**WHAT YOU ARE ASKED TO DO**
Look through the entries below for the string "size", and copy each line where it is found.

━━━ DATASET CONTENT

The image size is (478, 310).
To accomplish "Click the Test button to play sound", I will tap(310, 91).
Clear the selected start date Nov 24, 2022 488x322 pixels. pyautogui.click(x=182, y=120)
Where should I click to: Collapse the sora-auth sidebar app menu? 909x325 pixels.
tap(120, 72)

━━━━━━
━━━ DATASET CONTENT

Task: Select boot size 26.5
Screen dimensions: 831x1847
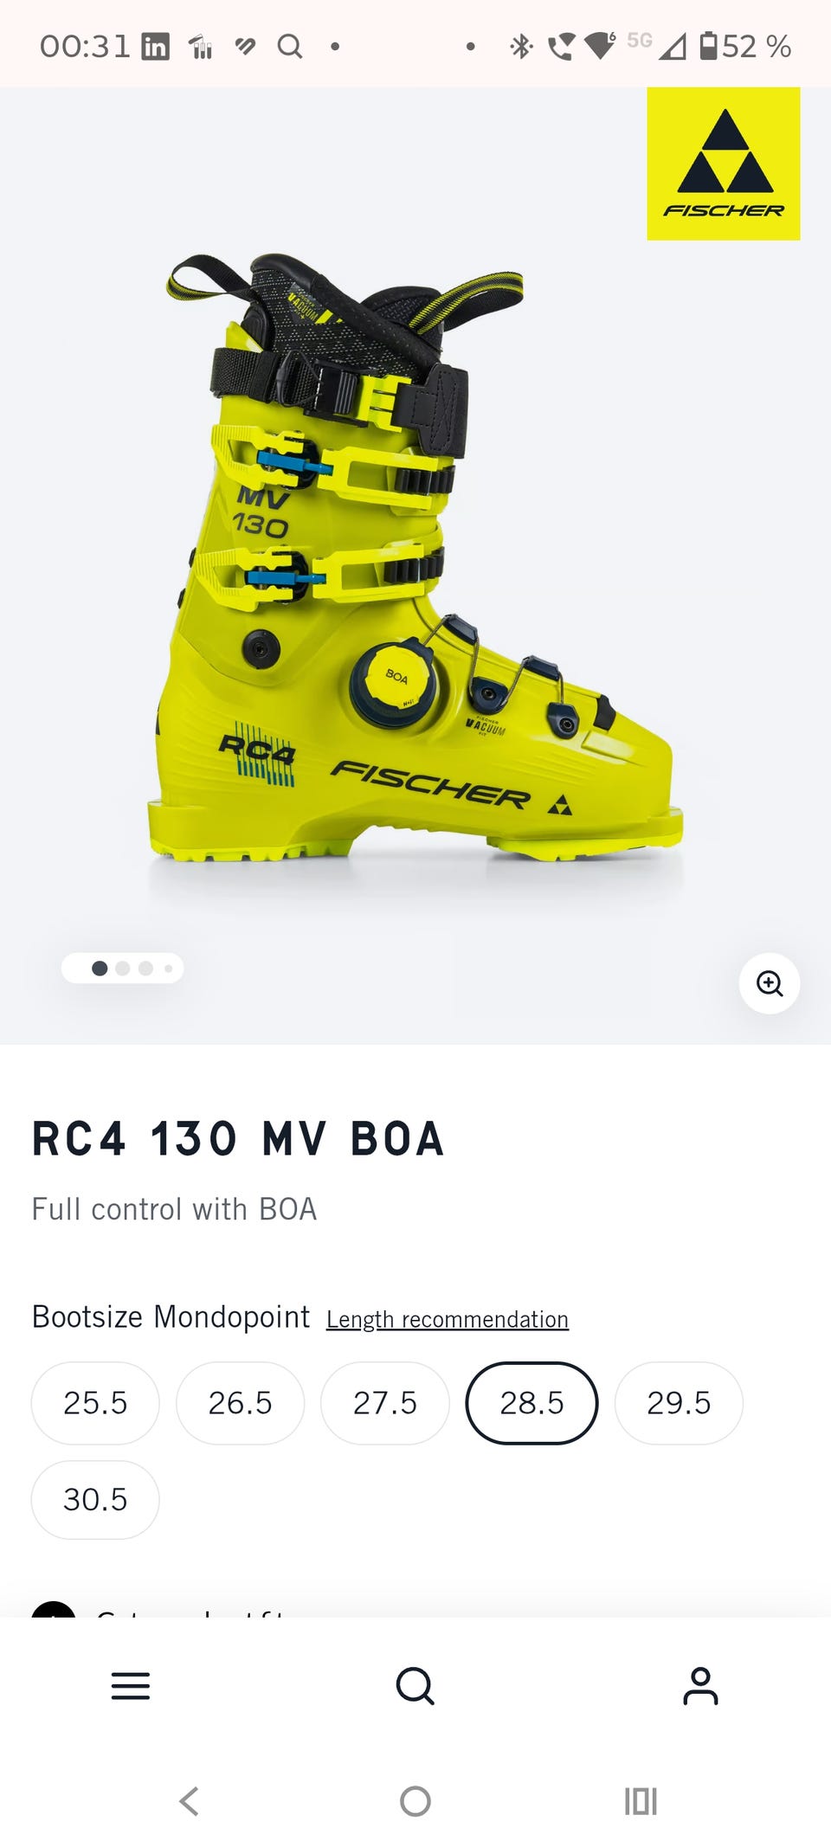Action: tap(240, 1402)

━━━━━━

**SOLUTION BELOW**
The image size is (478, 310).
Task: Select boot size 26.5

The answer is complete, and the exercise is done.